DATASET RECORDS>
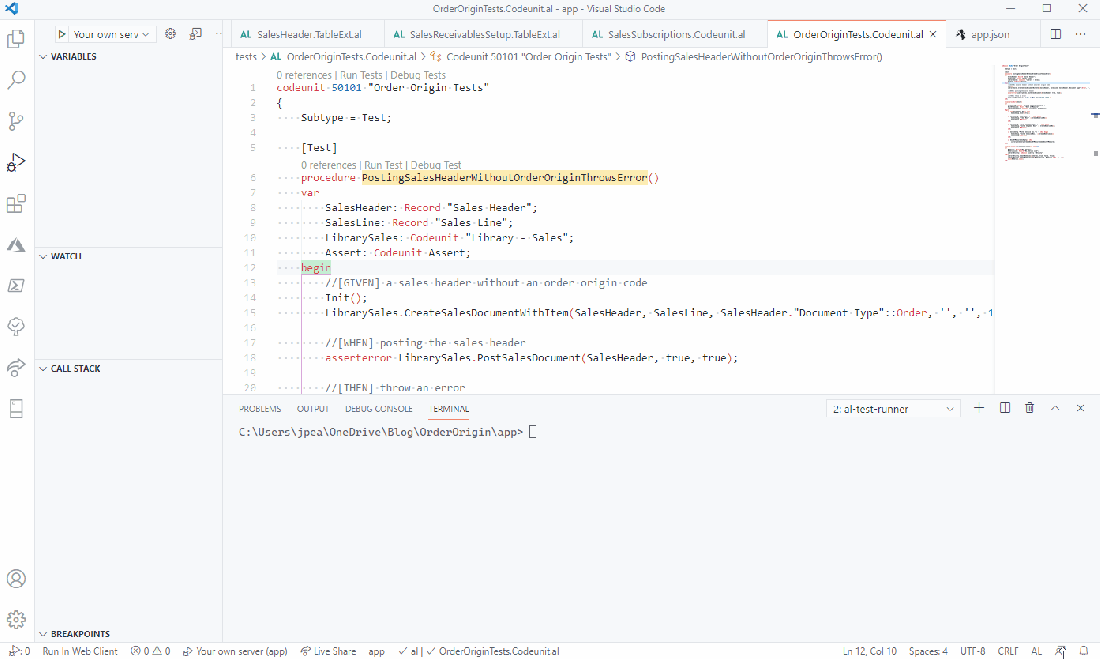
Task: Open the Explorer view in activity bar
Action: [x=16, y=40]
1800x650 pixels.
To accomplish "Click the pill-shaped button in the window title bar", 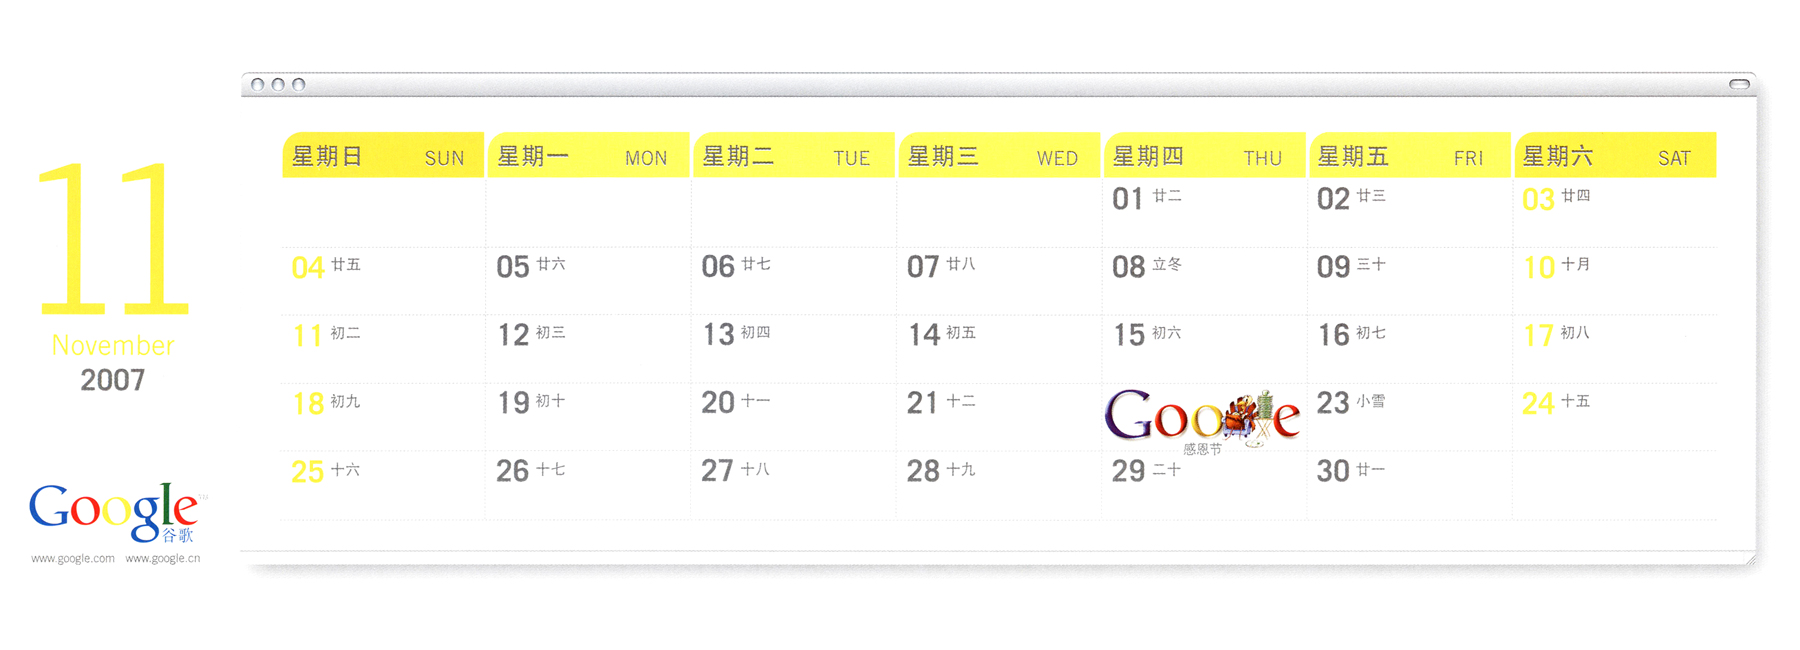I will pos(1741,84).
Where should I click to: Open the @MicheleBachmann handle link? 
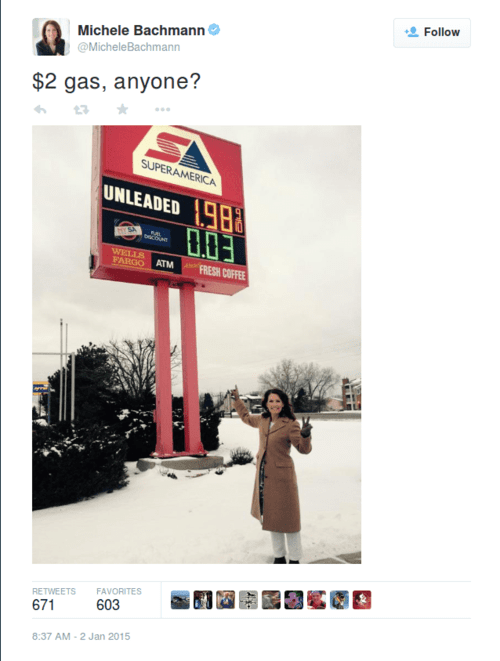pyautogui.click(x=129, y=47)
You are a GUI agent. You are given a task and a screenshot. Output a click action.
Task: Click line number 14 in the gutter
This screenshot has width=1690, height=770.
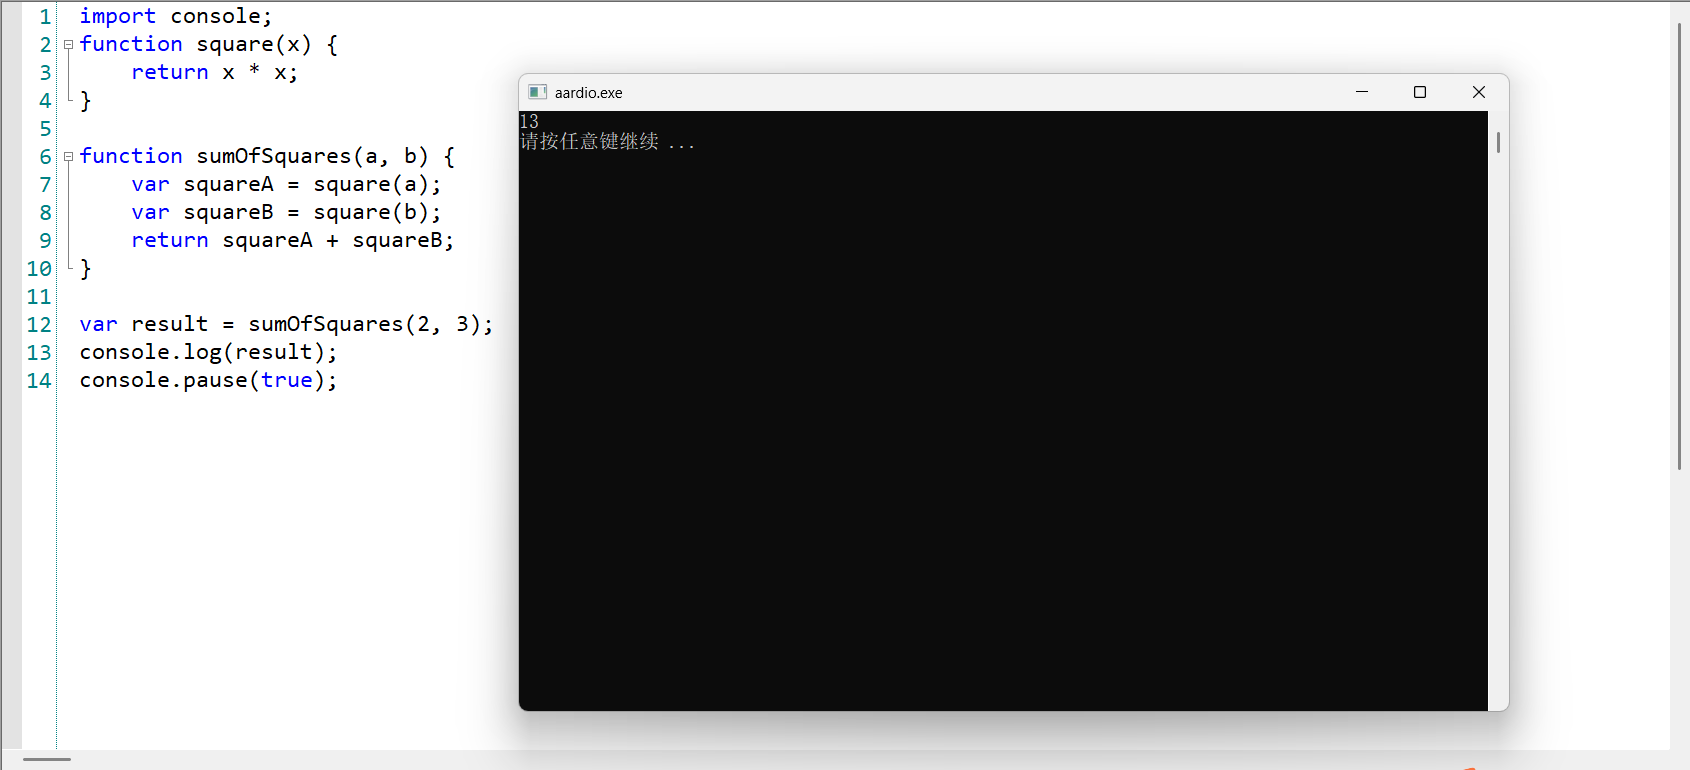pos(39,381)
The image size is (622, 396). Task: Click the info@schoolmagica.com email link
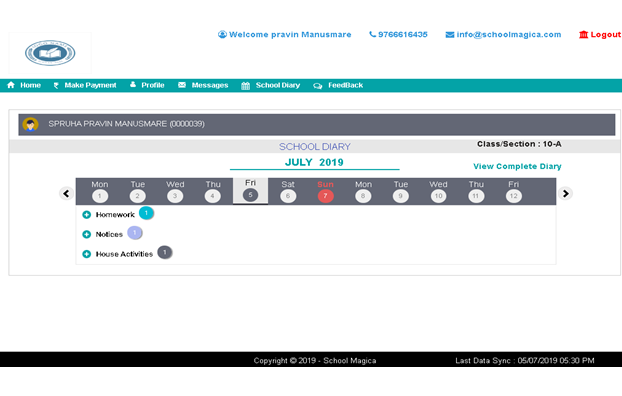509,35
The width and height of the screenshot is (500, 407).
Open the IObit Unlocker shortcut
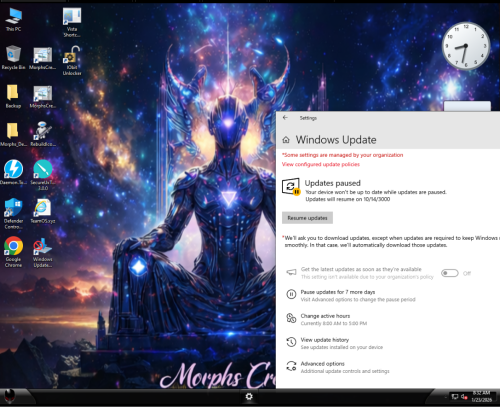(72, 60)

PROMPT>
With the pictures left out, give again exactly the lines from the one that contains "The image size" through the final line of the data above.

ANSWER SPACE>
The image size is (622, 396). Task: Click the info@schoolmagica.com email link
509,35
The width and height of the screenshot is (500, 407).
Open the IObit Unlocker shortcut
(72, 60)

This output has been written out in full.